Holding steady
I’ve been doing okay since my recovery from the trip aftermath. Since A passed, I’ve been doing a lot of reading about what happens when, and after we die, and I think I have a grasp (as much as one can have on something completely unknown) on something that comforts me, at least in the sense that I know he’s all right. He’s better than all right. We’re all all right, and when we die, there is nothing to fear. I know that my mourning is for me, and about what I don’t have and what I have lost through his apparent absence in my world.

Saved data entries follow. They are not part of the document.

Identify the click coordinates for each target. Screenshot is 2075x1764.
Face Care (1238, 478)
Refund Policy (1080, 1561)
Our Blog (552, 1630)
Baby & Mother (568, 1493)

But at the same time, he hasn’t been absent. He lets me know all the time that he’s around and that he loves me. His words and actions and beliefs that he shared with me when he was here echo in memory at precisely the moments I need to hear them, as if he’d said everything I’d need to know now to get through this, before either of us knew that I’d have to get through this. It’s really nothing less than miraculous, and I’m grateful beyond words. But I wasn’t acting grateful. I was acting ungrateful, my thought processes along the lines “Well, this is better than nothing. I’ll take what I can get.” Which are not the words of gratitude; they’re begrudging. And if I believe that he is out there, which I do; and if I believe that he’s watching over me and always with me, which I do; and if I believe that he is not in fact "dead" (only his body died), but living a continuing life I can’t even imagine, which I do, well, then, perhaps I should start acting like it.

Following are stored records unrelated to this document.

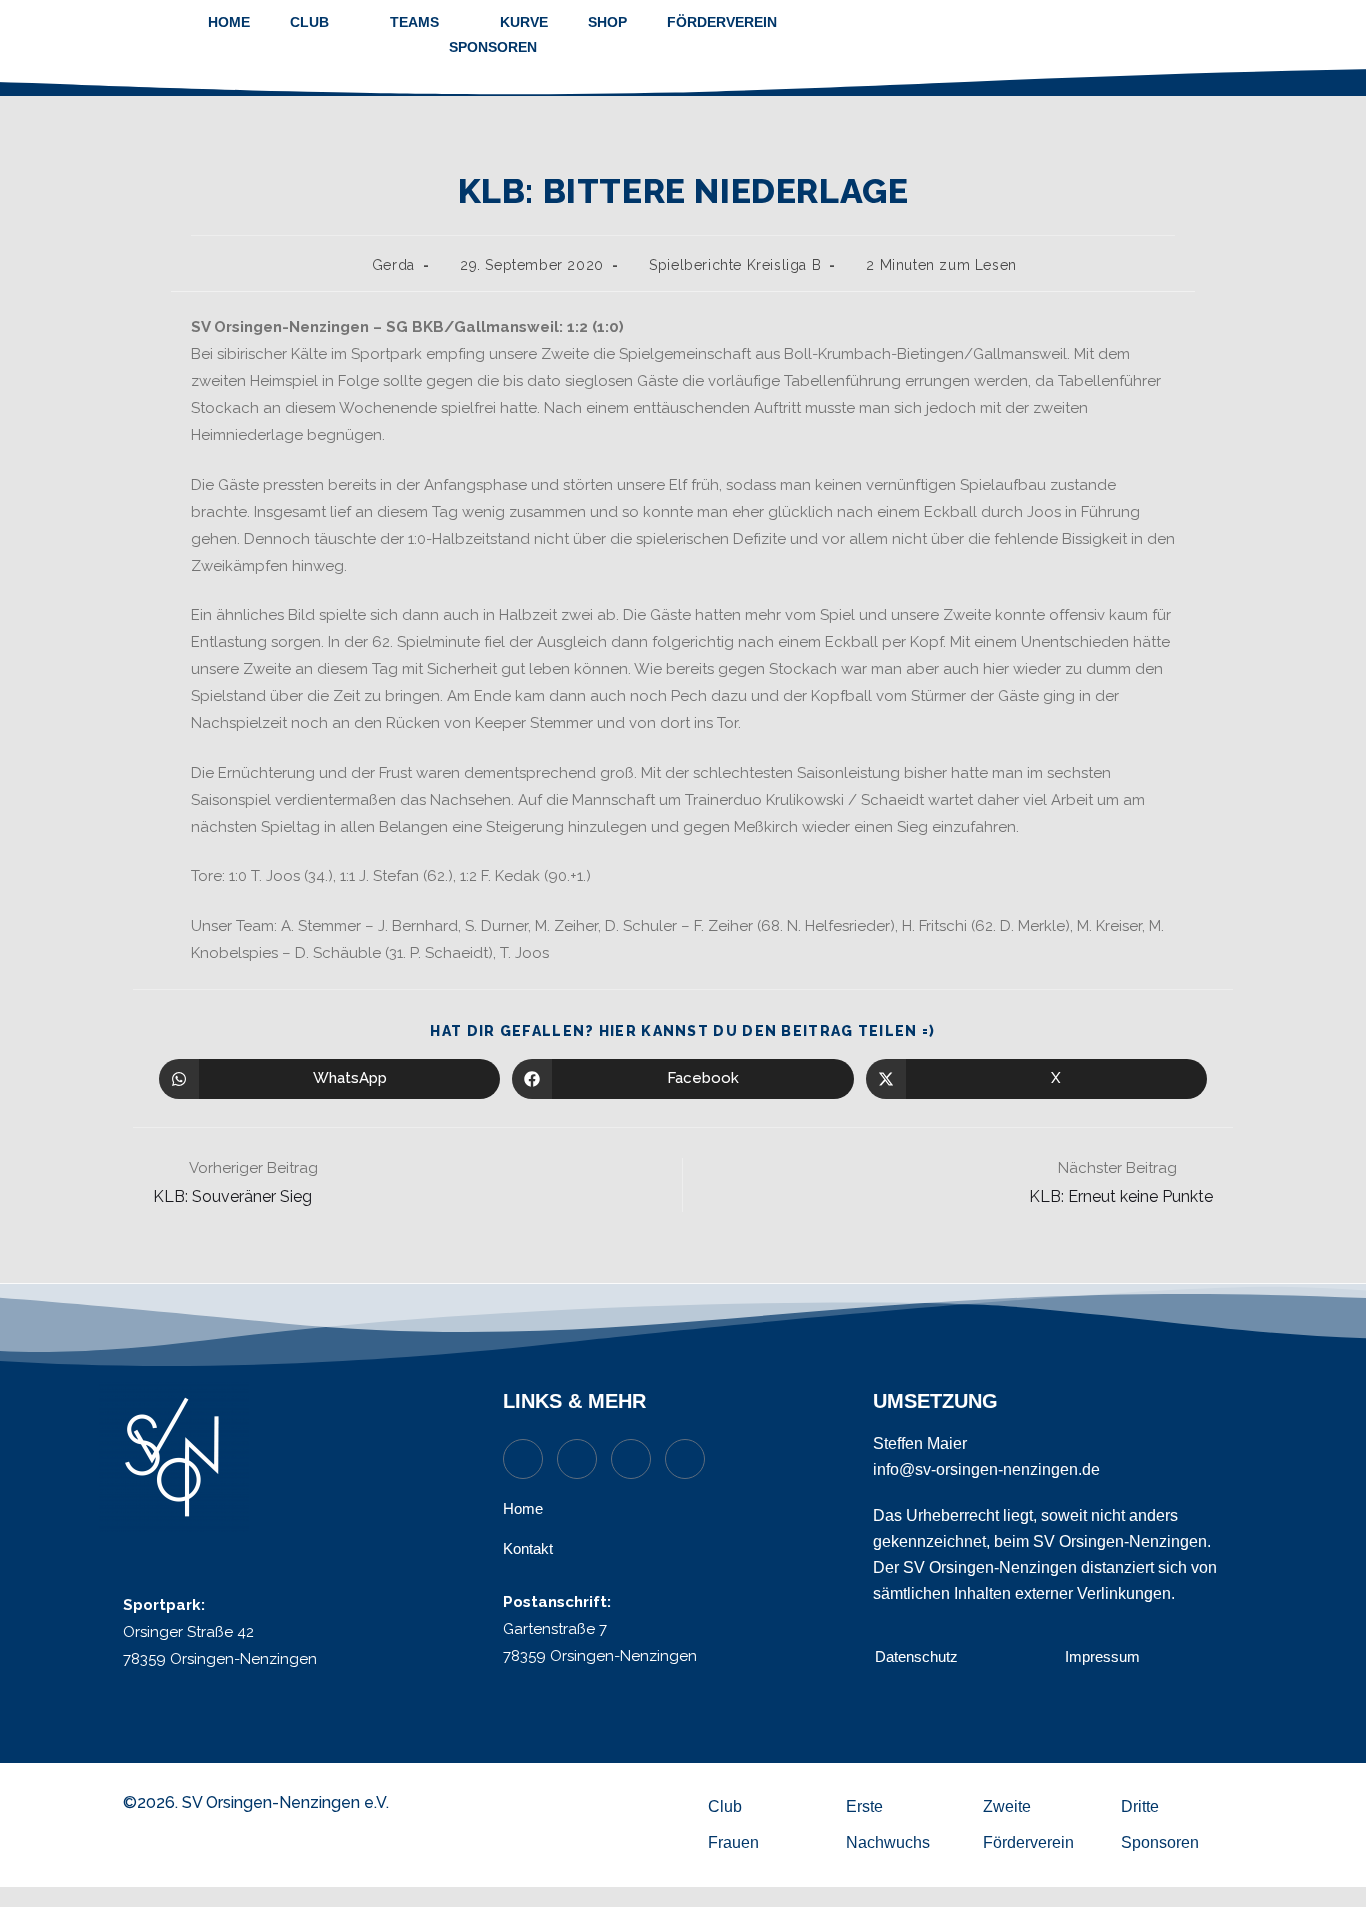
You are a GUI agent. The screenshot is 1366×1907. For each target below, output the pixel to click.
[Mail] (577, 1459)
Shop (607, 22)
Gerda (393, 265)
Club (309, 22)
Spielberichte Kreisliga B (735, 265)
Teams (414, 22)
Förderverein (722, 22)
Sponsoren (493, 47)
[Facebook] (685, 1459)
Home (229, 22)
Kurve (524, 22)
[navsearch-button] (1220, 35)
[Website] (523, 1459)
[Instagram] (631, 1459)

I’m not sure where that thought came from, but it hit me like a thunderbolt, and I’ve been doing my best to keep it in mind. It is, of course, easier said than done, but I can only do what I can do. Days after I had that epiphany, I broke down crying because his birthday is coming up, and he won’t be here for it. And then I went to bed, got up the next day, and tried again.

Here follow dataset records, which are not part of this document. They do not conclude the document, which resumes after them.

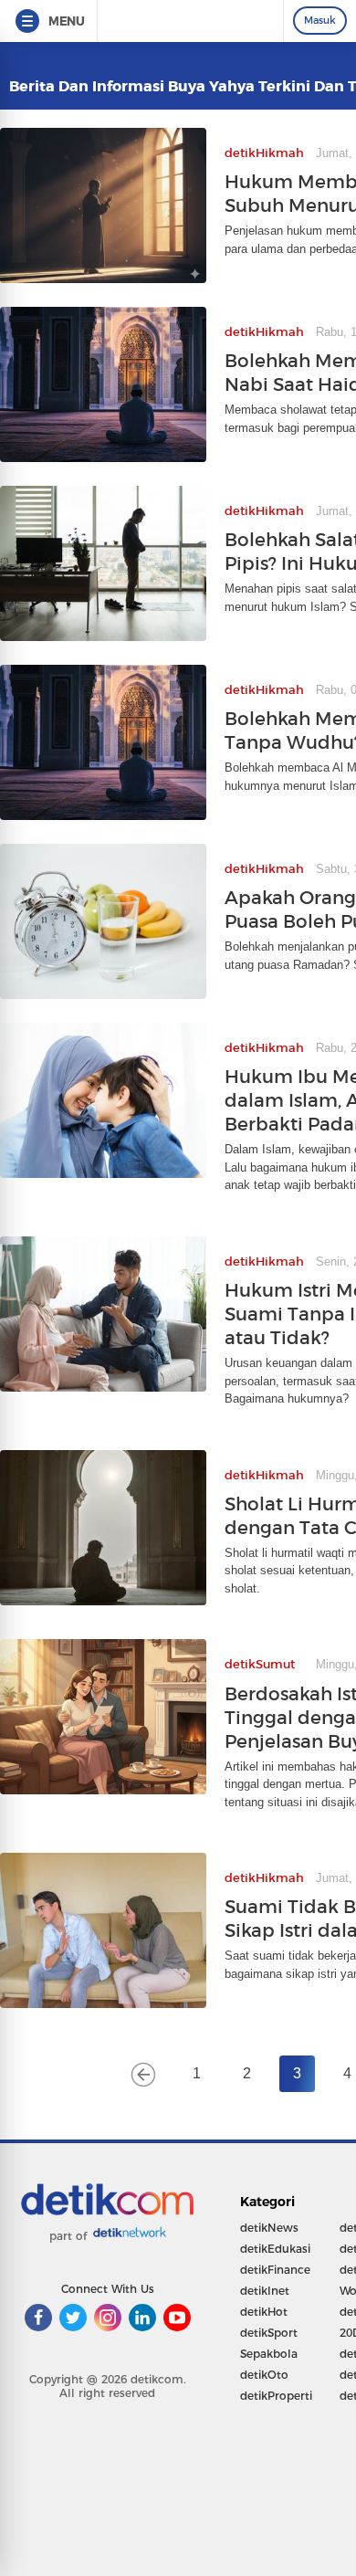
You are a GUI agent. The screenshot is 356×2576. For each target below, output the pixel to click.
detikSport (269, 2332)
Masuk (320, 20)
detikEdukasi (275, 2248)
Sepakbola (269, 2353)
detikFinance (275, 2269)
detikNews (269, 2227)
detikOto (264, 2374)
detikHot (264, 2311)
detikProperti (276, 2396)
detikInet (264, 2290)
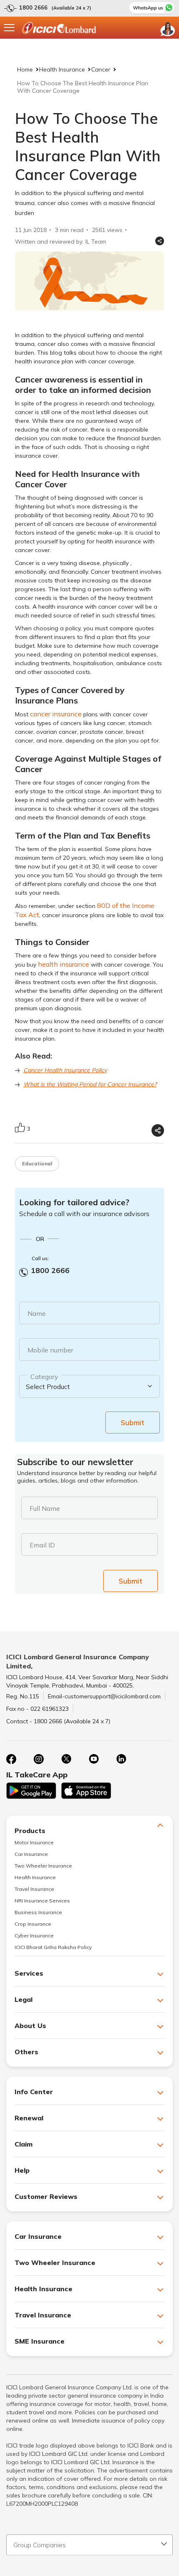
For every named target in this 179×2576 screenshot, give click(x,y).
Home (25, 69)
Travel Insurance (34, 1889)
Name (36, 1313)
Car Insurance (31, 1854)
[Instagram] (39, 1759)
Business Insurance (38, 1912)
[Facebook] (11, 1759)
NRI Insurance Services (42, 1900)
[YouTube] (94, 1759)
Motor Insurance (34, 1842)
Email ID (42, 1545)
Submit (132, 1422)
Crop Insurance (33, 1924)
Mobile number (50, 1350)
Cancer (100, 69)
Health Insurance (62, 69)
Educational (37, 1163)
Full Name (45, 1508)
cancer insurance (56, 714)
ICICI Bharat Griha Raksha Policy (53, 1947)
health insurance (63, 964)
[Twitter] (66, 1759)
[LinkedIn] (121, 1759)
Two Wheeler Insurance (43, 1866)
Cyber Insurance (34, 1935)
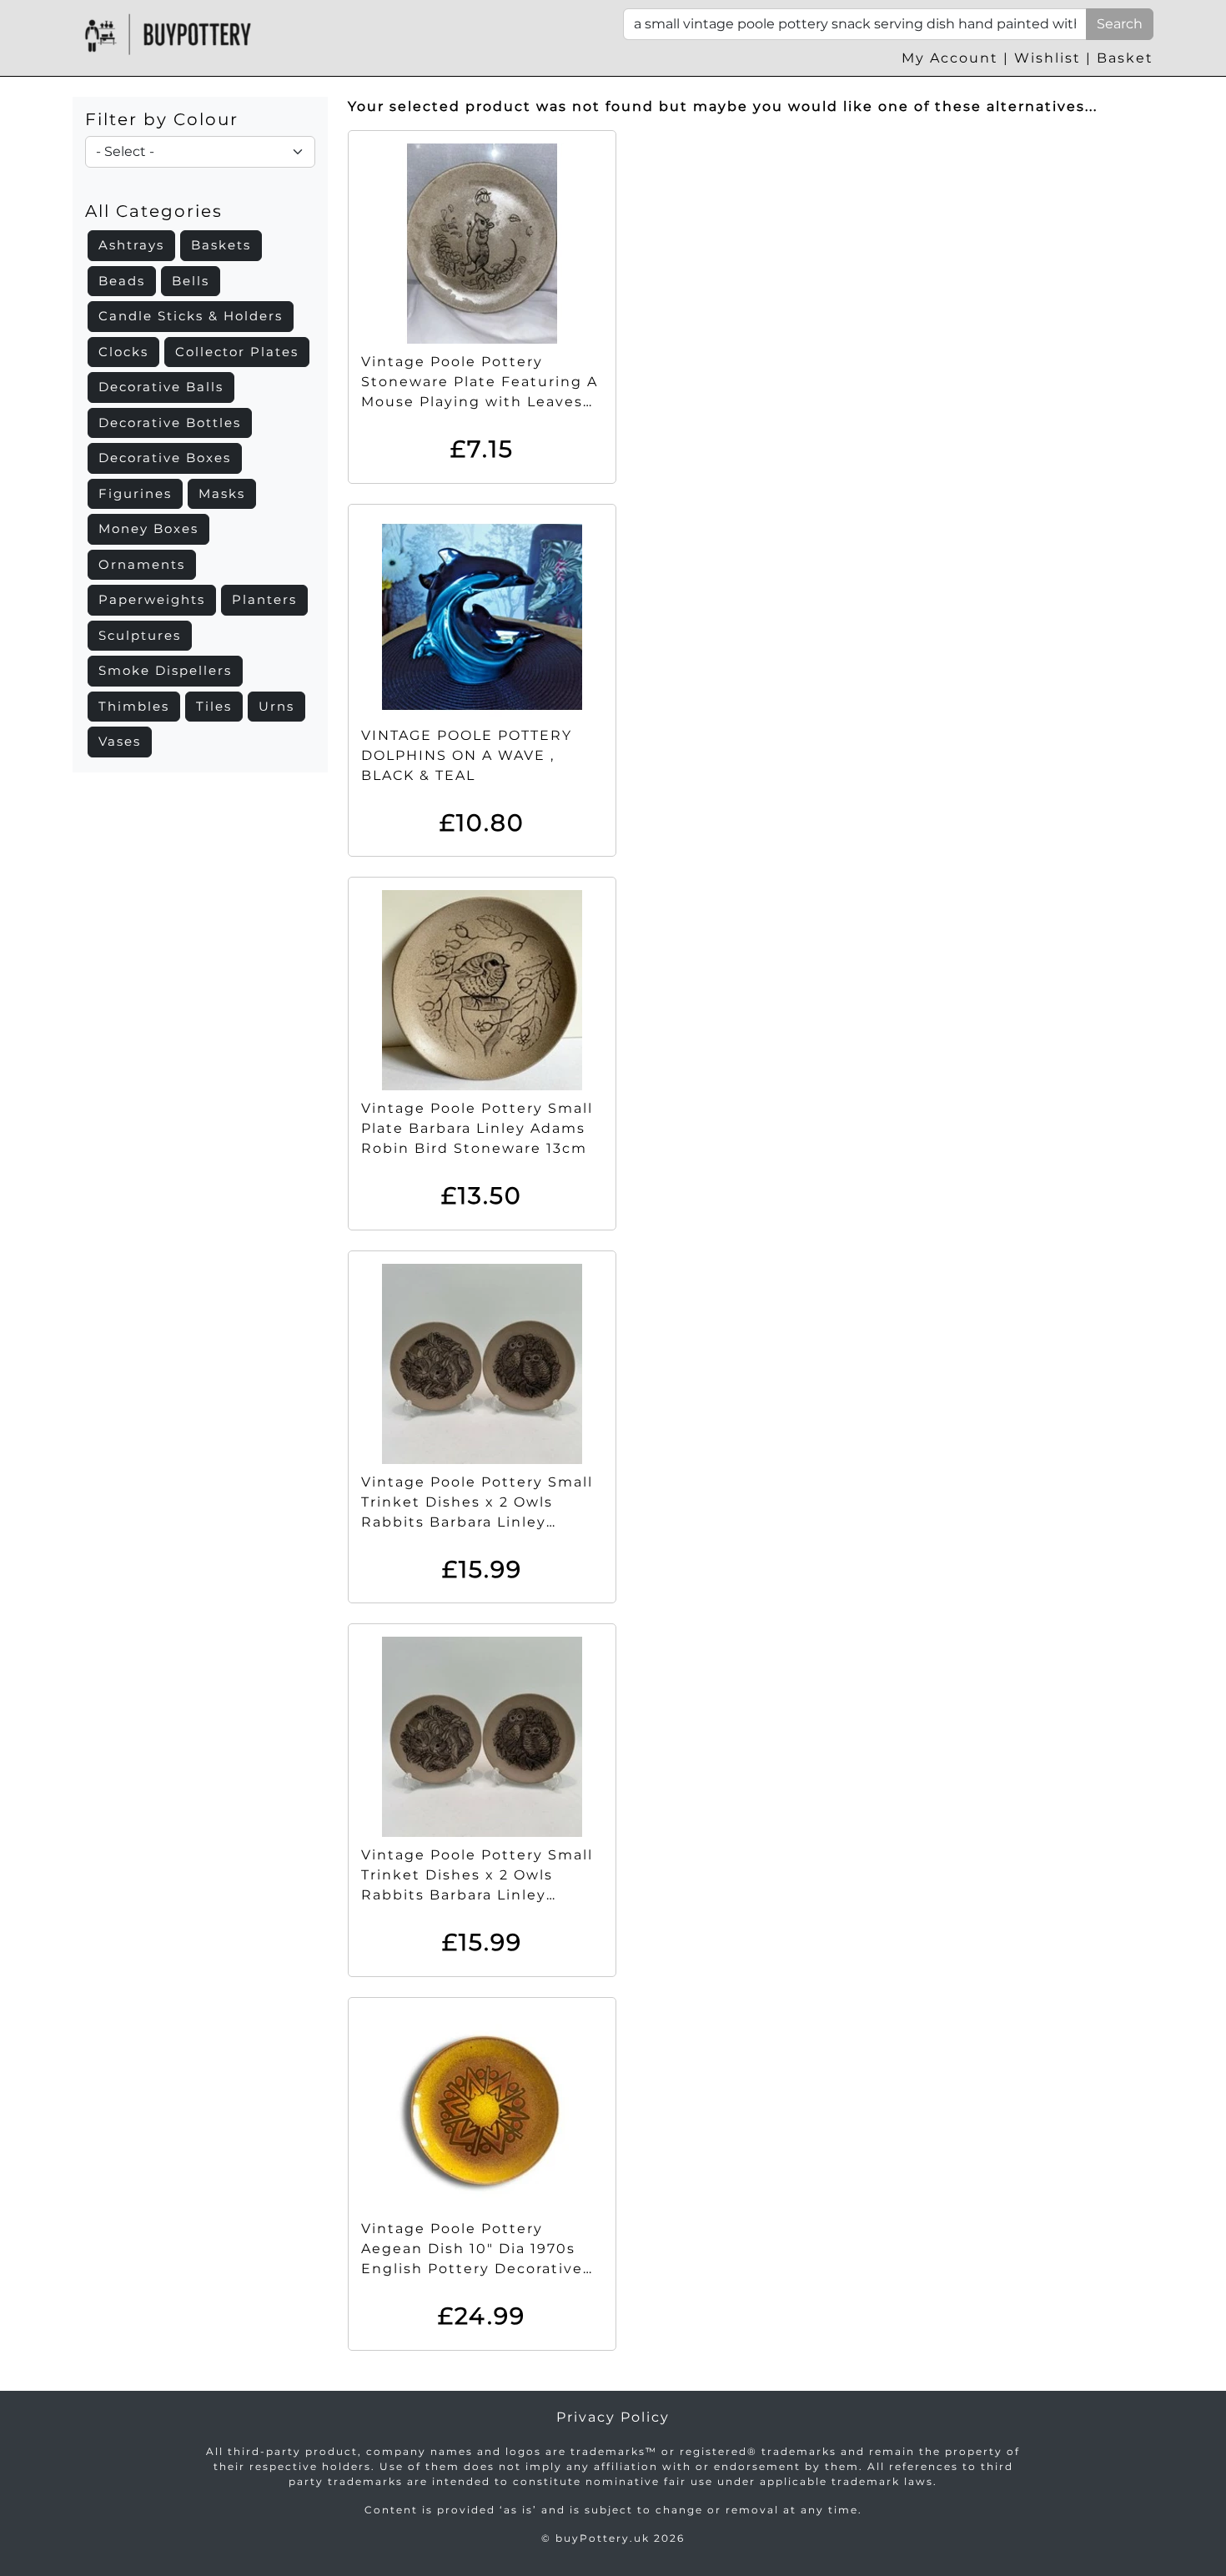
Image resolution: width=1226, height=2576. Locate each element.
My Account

I wrote to him about how much I appreciated the signs he sent me to let me know I was loved and not forgotten. They played a huge, and I mean HUGE, part in my healing since he left. Without them, I honestly don’t know where I’d be. And I talked to him about how I was afraid if I got to feeling too much better, he’d stop sending them. And I made a deal with him that if he kept sending them, I’d do my best to get on with my life. The next day I got a big sign that he was on board, so big I had to chuckle. When I told my friend P about it, she said, “Now THAT’S devotion.” I said, “It is, and I’m so thankful.” His soul always shone brighter to me than any I’d ever known. It still does, and I am blessed.